> TASK DIRECTIONS
In the entries below, filter for the word "computer" and copy every matching line.

> ENTRIES SHOWN

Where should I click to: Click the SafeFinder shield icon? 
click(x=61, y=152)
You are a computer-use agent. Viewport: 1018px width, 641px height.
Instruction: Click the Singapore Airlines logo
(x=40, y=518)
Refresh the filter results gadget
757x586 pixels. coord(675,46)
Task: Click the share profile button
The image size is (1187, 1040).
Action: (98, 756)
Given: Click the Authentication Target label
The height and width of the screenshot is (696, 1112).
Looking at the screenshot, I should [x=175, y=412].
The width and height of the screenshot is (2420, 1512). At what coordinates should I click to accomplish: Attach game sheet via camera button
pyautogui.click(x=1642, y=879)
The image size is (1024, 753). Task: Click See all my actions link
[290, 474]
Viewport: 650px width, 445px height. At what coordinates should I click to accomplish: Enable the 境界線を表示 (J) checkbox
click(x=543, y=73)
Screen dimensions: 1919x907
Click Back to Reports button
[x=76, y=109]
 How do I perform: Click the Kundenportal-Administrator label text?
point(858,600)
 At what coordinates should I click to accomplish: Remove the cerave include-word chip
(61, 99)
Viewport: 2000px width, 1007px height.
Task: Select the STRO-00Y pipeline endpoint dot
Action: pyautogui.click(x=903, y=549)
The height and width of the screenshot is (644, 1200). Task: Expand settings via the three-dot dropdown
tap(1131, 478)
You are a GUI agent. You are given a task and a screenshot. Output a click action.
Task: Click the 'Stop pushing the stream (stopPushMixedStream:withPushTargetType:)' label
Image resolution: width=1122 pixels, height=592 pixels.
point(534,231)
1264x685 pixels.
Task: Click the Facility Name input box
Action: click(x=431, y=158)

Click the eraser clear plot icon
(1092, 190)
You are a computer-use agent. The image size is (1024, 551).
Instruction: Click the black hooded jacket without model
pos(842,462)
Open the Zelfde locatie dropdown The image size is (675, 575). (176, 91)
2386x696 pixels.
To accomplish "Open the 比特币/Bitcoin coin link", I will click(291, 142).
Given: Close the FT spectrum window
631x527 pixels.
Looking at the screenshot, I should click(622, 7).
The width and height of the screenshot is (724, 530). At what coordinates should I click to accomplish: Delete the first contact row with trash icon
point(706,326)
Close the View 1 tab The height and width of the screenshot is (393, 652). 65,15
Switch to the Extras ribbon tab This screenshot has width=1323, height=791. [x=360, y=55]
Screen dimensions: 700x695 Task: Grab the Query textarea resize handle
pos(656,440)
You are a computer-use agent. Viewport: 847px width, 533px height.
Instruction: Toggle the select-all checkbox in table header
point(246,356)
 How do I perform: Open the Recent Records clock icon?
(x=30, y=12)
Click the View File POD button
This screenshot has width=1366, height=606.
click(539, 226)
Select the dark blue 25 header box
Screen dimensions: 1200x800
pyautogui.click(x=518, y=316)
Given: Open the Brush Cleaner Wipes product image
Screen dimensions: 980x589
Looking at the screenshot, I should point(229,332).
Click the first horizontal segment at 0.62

> ANSWER SPACE
You are a computer-use agent. Viewport: 1018px width, 641px height.
You are a computer-use agent. The image size is (1024, 551).
You are a computer-use agent. Viewport: 847px width, 533px height.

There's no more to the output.